**PROVIDED DATA**
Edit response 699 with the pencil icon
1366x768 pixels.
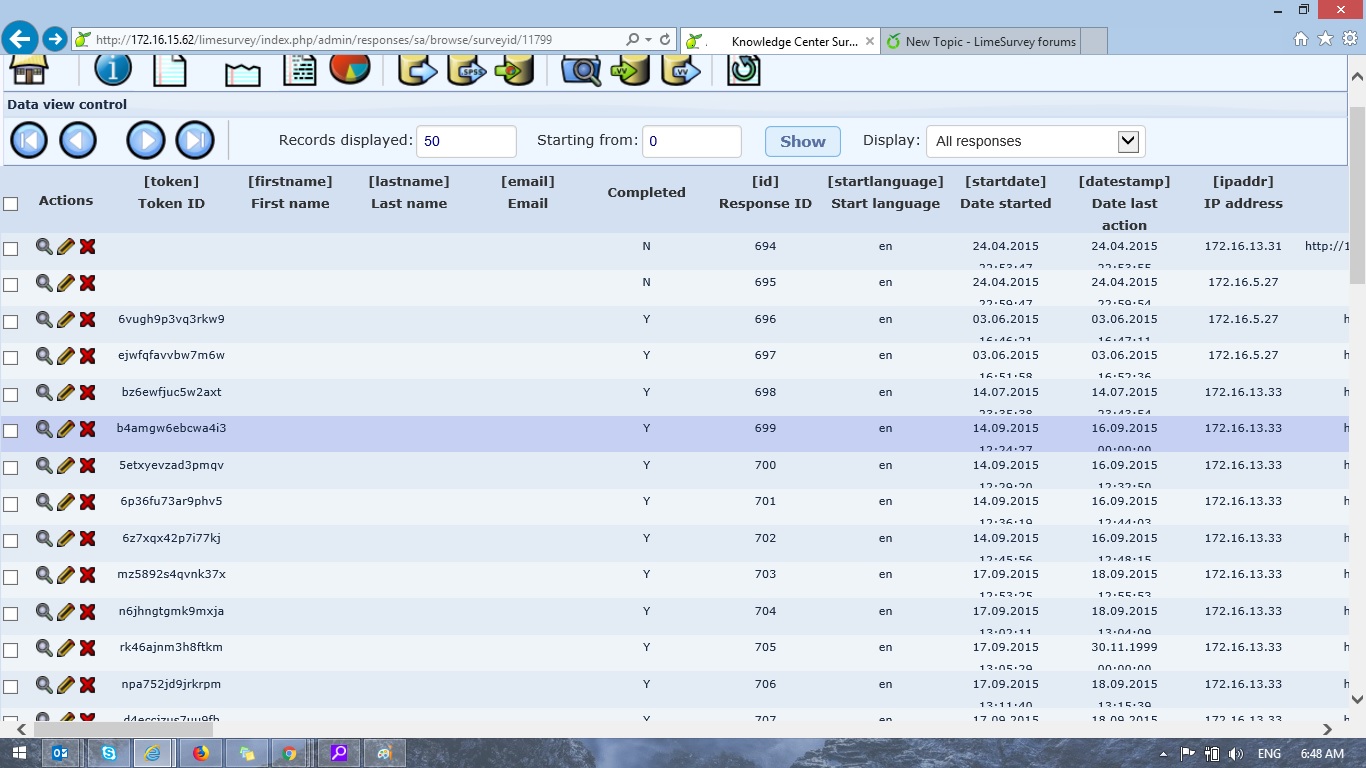tap(66, 429)
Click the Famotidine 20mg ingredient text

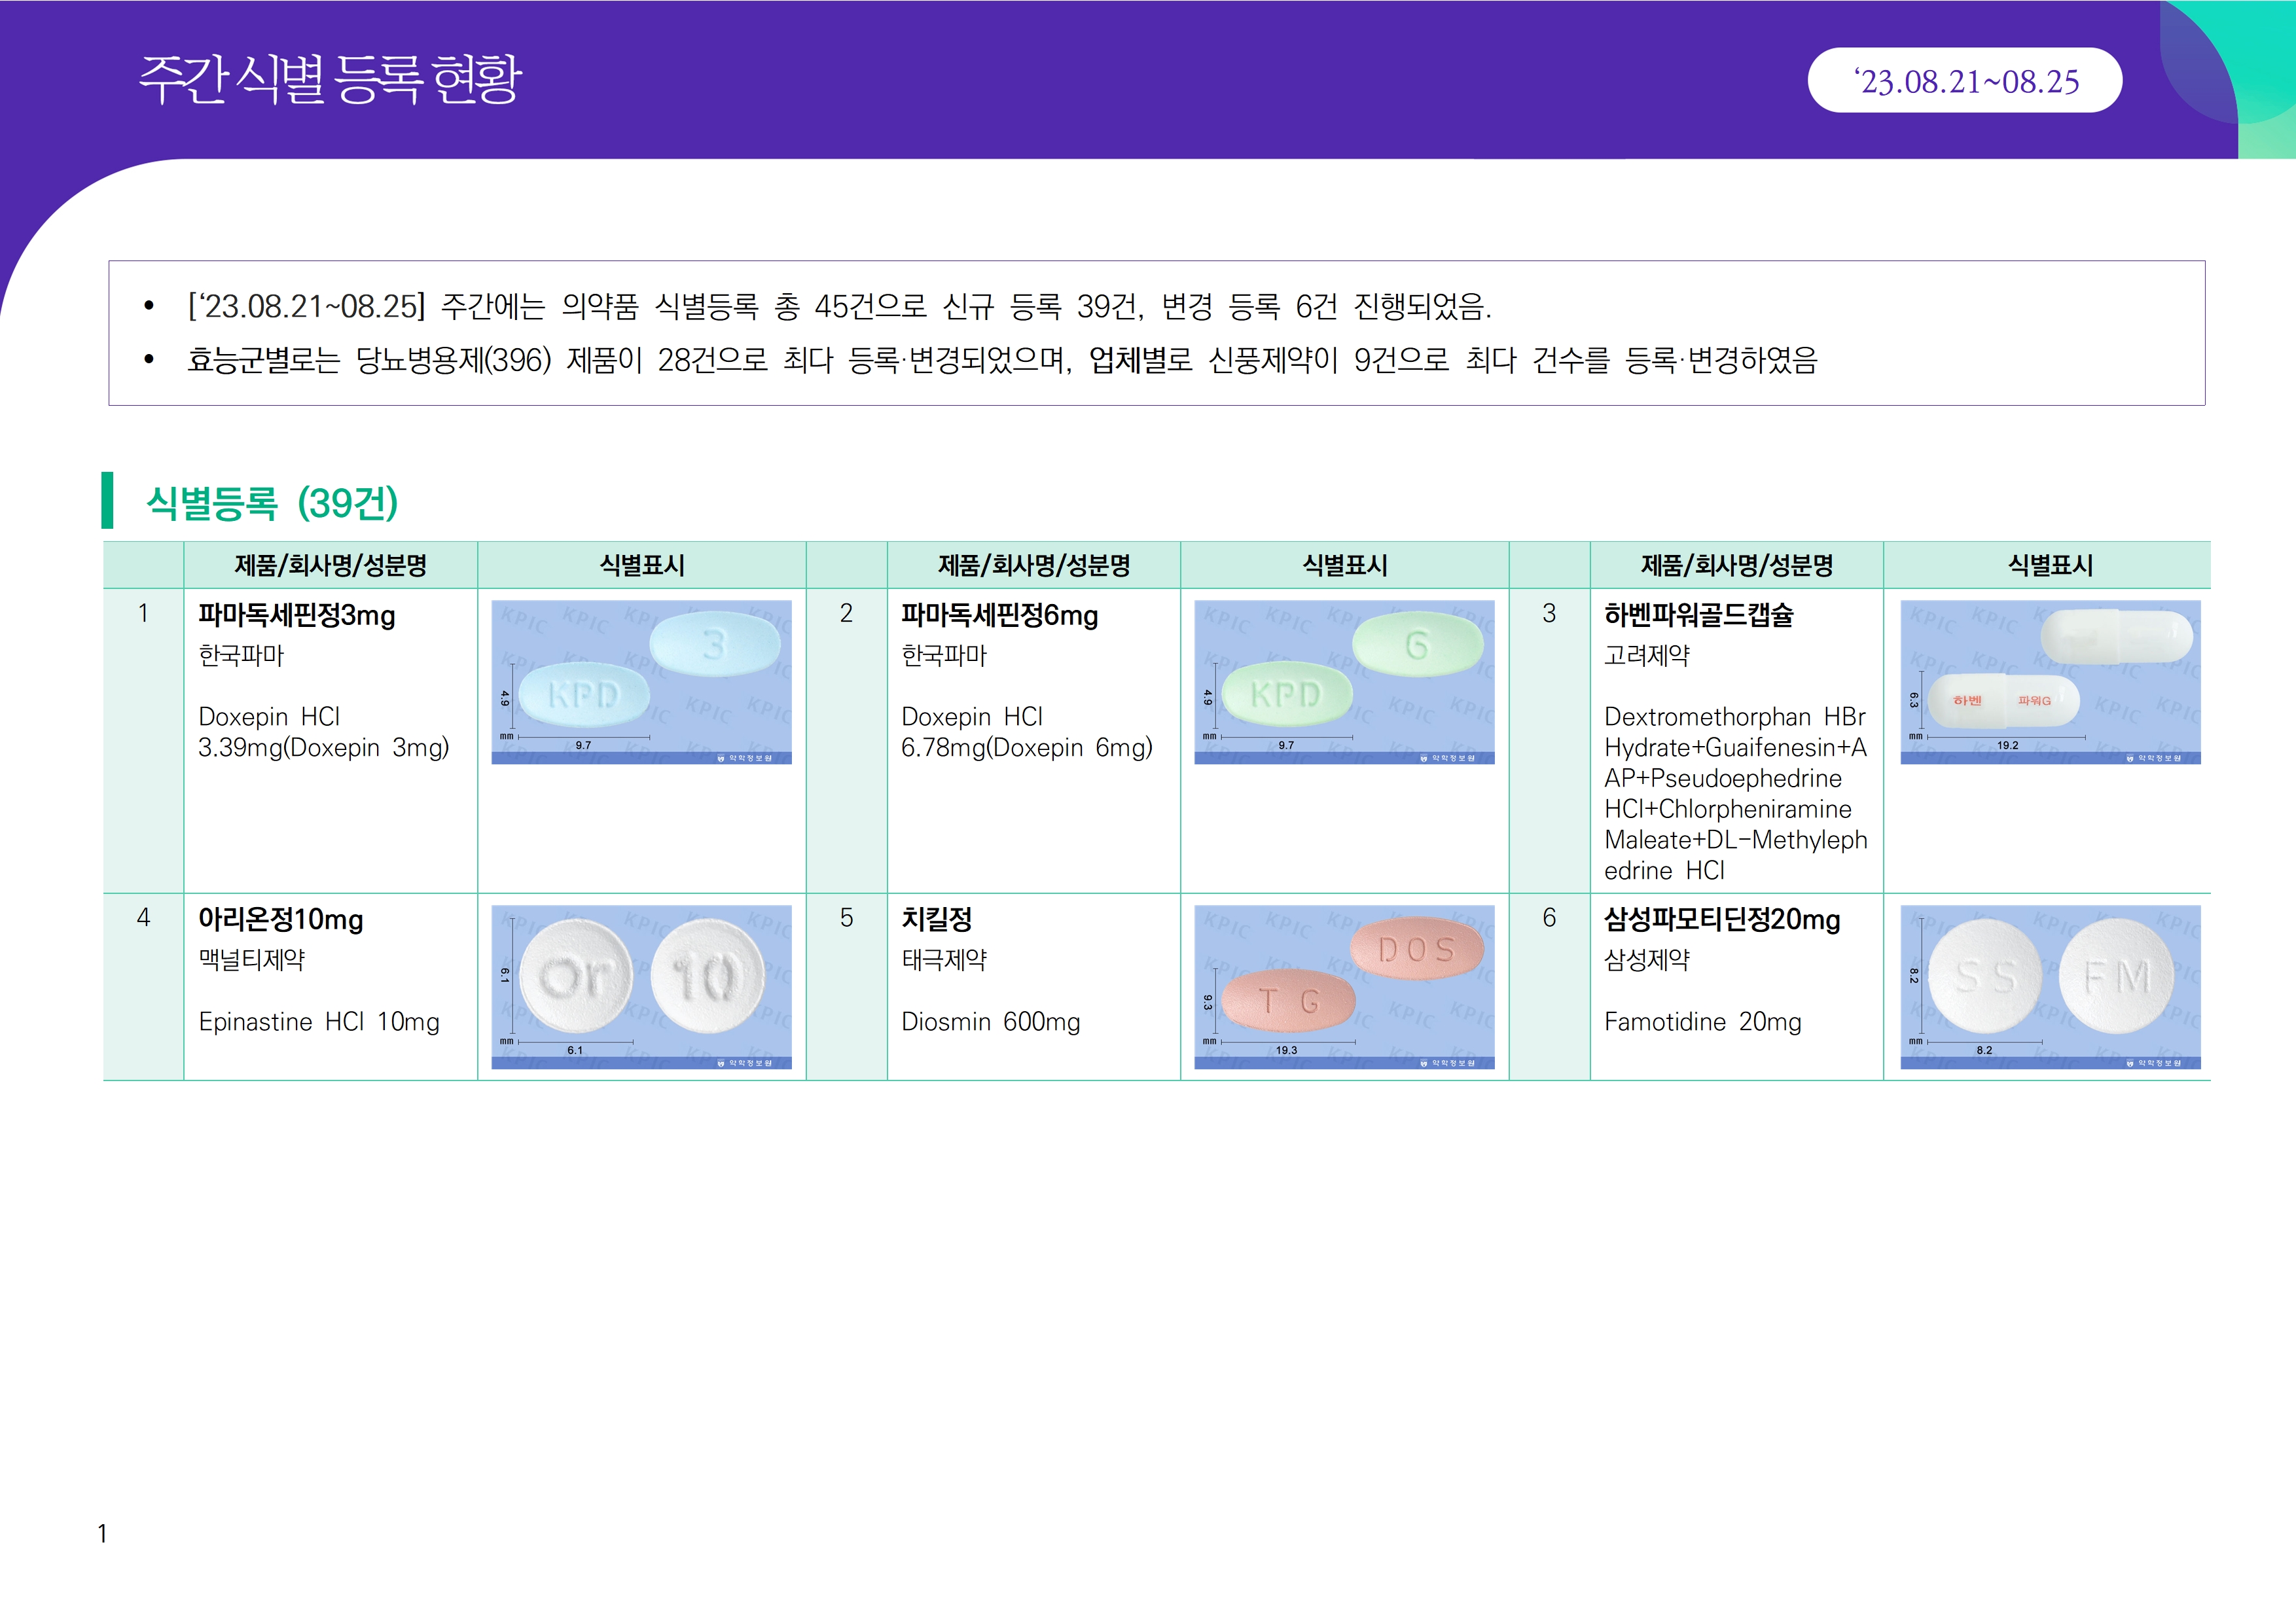click(1702, 1021)
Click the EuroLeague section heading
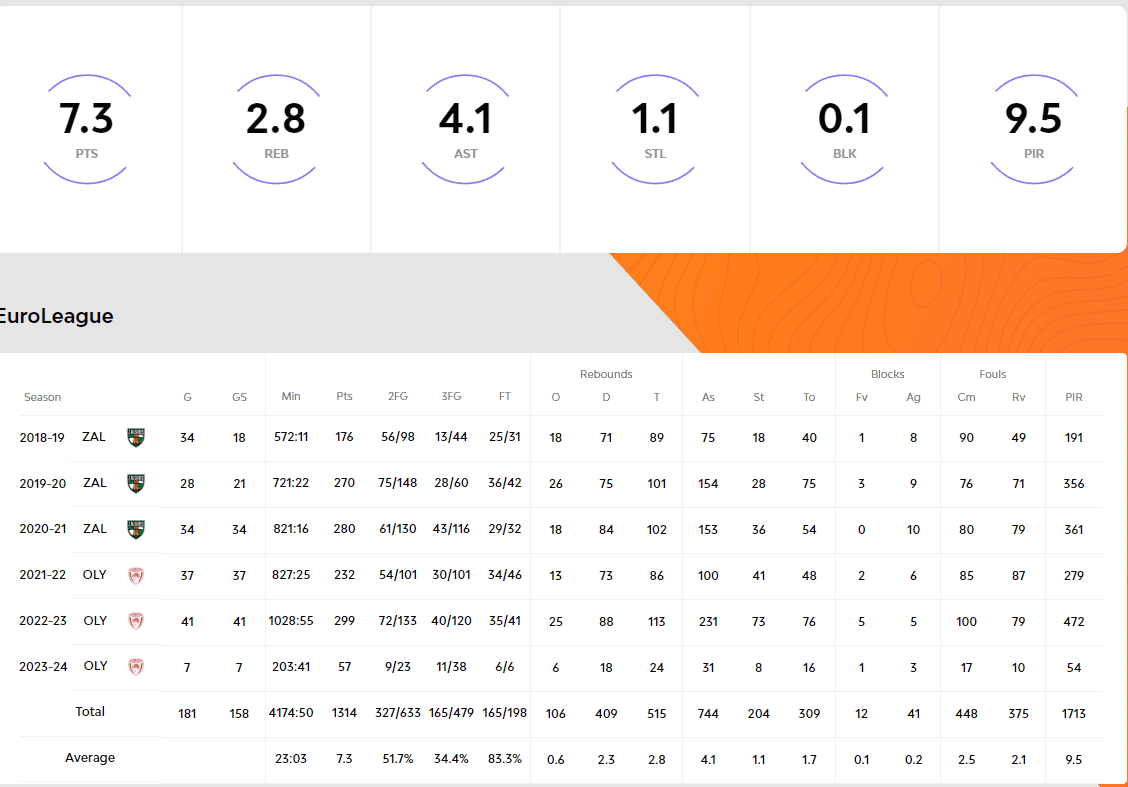1128x787 pixels. pyautogui.click(x=56, y=316)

**TASK DIRECTIONS**
Output every line of the records above word for word, leaving out the pictures.

**FULL ANSWER**
Edit response 699 with the pencil icon
1366x768 pixels.
tap(66, 429)
Click the Famotidine 20mg ingredient text

click(1702, 1021)
Click the EuroLeague section heading
1128x787 pixels. pyautogui.click(x=56, y=316)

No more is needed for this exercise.